> [WORK INSTRUCTIONS] Which lines of the data include the string "layers"? List them all.

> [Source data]
----------
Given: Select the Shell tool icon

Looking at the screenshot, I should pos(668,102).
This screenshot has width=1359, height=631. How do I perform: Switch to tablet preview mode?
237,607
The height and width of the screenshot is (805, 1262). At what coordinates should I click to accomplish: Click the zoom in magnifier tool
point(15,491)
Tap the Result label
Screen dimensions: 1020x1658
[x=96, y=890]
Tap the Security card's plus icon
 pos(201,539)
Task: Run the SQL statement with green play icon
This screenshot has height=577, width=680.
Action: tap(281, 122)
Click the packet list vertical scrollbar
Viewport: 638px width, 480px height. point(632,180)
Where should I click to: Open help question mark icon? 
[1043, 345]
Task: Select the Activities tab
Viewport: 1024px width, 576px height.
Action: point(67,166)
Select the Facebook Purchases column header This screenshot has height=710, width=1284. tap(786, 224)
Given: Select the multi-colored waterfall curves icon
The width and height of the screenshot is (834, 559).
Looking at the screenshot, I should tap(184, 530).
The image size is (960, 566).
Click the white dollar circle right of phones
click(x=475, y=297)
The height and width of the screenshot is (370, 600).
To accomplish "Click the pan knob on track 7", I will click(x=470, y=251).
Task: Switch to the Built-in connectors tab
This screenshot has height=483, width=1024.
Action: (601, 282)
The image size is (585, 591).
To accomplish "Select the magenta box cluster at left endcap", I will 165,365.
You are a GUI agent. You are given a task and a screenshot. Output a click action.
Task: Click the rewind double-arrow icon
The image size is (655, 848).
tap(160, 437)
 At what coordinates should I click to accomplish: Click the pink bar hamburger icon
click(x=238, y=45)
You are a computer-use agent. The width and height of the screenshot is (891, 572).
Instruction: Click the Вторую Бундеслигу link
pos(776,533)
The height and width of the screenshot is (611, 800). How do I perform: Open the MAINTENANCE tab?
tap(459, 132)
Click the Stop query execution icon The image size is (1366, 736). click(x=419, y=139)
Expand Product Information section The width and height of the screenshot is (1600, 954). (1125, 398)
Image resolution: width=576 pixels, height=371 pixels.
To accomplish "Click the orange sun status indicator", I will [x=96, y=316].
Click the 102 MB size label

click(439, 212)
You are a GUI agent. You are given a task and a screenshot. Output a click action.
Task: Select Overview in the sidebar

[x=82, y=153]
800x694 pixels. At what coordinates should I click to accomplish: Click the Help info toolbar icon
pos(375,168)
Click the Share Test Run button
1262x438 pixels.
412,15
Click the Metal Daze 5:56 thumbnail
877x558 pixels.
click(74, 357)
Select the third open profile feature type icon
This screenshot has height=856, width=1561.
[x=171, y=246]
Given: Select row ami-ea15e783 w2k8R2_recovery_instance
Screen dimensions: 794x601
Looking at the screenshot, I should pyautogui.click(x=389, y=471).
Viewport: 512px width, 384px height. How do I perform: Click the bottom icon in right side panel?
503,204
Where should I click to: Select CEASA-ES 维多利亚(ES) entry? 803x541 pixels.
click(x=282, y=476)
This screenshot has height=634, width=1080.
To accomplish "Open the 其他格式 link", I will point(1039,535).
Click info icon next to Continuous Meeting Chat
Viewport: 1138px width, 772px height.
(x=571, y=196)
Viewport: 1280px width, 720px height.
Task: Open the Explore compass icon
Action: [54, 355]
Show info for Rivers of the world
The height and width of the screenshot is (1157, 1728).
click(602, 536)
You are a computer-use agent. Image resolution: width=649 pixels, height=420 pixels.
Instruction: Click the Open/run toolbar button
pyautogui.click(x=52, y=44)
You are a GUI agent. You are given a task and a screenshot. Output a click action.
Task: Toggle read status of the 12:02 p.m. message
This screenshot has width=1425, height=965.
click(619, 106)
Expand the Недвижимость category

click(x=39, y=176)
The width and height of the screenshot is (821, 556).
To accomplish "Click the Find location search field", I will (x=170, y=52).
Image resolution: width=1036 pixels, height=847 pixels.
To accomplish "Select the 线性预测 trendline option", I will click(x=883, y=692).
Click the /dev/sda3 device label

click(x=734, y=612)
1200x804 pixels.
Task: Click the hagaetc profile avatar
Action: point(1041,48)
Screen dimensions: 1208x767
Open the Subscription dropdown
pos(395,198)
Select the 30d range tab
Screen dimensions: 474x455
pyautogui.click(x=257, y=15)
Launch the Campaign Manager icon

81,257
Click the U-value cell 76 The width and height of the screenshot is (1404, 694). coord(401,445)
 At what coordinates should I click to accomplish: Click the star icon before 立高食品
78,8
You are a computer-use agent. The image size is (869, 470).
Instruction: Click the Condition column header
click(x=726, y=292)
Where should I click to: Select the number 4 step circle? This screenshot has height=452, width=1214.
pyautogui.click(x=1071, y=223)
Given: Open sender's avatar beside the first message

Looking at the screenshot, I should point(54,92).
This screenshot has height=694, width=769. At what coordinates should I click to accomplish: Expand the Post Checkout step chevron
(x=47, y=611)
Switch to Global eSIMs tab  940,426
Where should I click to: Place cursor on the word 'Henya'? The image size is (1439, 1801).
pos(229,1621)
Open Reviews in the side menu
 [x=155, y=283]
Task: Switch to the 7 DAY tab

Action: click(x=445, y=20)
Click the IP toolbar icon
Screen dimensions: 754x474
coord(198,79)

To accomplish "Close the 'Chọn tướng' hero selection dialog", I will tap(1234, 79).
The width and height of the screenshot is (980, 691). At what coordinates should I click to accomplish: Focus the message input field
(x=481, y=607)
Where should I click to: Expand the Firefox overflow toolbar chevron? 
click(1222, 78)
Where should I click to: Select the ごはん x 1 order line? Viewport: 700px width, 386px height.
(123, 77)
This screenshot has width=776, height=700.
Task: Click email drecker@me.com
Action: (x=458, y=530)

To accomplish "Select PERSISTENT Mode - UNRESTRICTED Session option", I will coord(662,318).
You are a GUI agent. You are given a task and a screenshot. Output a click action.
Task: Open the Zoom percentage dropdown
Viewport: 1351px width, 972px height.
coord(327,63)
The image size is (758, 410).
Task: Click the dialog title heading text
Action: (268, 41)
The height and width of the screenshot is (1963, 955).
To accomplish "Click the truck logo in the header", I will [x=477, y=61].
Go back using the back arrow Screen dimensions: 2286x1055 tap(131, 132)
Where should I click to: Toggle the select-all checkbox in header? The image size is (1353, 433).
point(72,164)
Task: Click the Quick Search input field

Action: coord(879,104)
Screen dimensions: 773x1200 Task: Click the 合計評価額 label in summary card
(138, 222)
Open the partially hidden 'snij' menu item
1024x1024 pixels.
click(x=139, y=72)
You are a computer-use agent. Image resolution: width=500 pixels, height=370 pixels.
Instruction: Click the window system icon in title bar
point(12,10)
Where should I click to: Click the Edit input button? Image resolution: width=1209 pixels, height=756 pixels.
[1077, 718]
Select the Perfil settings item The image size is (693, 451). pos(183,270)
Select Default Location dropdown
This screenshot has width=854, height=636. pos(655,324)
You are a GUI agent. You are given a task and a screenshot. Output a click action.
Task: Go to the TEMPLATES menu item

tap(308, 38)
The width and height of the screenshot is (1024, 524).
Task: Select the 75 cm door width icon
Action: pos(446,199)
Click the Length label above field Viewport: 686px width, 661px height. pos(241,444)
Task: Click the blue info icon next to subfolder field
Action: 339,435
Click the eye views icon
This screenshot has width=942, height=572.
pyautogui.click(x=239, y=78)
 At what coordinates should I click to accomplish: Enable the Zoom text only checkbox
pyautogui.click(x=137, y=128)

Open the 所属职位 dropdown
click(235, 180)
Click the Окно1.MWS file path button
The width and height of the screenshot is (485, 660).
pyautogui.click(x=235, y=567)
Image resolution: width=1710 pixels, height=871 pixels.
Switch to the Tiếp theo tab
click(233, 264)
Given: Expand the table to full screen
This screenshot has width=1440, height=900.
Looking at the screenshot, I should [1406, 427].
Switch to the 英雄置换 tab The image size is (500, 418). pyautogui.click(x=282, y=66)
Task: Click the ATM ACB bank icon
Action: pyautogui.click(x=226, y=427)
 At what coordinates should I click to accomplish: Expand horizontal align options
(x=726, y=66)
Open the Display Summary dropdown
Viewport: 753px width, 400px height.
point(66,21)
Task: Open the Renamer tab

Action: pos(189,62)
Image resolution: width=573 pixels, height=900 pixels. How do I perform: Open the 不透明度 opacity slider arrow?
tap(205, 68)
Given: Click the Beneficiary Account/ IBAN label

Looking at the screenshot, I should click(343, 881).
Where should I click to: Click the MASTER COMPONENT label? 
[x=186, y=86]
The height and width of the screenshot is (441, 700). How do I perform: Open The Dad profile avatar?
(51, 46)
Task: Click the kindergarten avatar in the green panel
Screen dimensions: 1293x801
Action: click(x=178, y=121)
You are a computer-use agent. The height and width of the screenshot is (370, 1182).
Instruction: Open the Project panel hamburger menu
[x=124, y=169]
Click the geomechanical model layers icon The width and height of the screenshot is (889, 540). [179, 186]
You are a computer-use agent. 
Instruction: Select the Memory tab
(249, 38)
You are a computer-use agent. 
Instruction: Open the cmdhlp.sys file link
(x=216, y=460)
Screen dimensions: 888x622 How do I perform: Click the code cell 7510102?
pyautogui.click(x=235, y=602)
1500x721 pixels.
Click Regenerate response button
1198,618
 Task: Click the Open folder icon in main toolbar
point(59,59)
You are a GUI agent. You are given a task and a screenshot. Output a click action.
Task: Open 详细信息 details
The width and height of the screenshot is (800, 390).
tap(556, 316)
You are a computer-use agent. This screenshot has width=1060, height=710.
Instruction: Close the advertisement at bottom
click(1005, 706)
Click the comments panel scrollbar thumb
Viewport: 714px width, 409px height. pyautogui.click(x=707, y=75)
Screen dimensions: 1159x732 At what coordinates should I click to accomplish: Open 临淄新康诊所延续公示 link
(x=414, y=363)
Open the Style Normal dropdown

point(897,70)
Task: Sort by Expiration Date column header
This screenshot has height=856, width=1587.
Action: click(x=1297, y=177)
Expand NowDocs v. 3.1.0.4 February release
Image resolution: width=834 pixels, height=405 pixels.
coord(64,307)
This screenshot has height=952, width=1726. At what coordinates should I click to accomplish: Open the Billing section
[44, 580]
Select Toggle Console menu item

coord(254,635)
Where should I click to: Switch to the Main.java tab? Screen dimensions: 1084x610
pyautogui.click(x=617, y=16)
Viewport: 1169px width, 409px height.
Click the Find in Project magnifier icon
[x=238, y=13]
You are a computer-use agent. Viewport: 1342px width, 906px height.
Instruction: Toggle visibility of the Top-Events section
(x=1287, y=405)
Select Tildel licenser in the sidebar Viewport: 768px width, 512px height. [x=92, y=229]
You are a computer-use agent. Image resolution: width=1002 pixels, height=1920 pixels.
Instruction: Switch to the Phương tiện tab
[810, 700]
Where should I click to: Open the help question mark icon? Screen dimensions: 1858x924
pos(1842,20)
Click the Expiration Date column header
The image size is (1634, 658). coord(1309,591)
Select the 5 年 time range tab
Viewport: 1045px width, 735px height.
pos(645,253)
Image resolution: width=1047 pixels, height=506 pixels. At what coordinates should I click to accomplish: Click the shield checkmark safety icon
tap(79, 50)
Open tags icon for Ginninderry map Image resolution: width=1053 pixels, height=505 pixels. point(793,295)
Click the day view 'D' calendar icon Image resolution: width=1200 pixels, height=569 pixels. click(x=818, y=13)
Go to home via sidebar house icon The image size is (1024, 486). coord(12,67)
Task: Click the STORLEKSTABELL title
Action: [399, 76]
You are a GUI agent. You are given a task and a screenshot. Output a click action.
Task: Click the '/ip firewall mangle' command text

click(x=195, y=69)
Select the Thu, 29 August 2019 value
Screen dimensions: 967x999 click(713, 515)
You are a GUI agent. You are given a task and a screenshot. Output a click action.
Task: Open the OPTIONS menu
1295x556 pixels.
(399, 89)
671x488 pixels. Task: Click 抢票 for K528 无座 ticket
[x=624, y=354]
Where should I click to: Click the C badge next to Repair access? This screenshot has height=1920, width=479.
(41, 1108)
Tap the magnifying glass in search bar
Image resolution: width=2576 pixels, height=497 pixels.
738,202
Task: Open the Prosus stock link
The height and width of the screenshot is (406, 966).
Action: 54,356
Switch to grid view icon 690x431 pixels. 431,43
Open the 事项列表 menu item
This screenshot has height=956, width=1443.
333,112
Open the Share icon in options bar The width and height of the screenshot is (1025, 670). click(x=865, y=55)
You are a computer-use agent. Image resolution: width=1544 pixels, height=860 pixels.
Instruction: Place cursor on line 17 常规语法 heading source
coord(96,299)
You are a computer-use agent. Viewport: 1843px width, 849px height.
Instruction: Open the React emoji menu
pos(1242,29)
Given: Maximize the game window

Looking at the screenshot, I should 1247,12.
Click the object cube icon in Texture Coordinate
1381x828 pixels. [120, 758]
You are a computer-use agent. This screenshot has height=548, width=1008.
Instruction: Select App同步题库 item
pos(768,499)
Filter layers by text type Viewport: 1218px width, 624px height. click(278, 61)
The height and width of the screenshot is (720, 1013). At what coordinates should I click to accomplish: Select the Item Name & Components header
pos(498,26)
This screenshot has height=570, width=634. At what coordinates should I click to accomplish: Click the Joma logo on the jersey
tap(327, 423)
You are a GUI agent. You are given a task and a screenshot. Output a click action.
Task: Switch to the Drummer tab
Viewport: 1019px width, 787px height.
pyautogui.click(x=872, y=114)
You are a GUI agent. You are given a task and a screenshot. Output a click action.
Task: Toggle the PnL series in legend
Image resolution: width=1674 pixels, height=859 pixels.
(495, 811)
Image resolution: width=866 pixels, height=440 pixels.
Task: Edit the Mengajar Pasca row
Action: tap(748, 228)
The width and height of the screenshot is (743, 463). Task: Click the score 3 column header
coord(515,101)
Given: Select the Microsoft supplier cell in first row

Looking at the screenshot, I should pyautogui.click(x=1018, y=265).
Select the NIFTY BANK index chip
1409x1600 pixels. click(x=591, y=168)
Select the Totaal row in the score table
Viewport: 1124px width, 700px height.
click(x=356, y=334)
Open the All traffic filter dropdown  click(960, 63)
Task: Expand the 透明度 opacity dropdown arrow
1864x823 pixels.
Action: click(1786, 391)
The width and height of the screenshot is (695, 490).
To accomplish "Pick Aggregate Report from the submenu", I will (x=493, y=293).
----------
> [ANSWER BOX]
Click the geomechanical model layers icon The width and height of the screenshot is (889, 540). [179, 186]
Filter layers by text type Viewport: 1218px width, 624px height. click(278, 61)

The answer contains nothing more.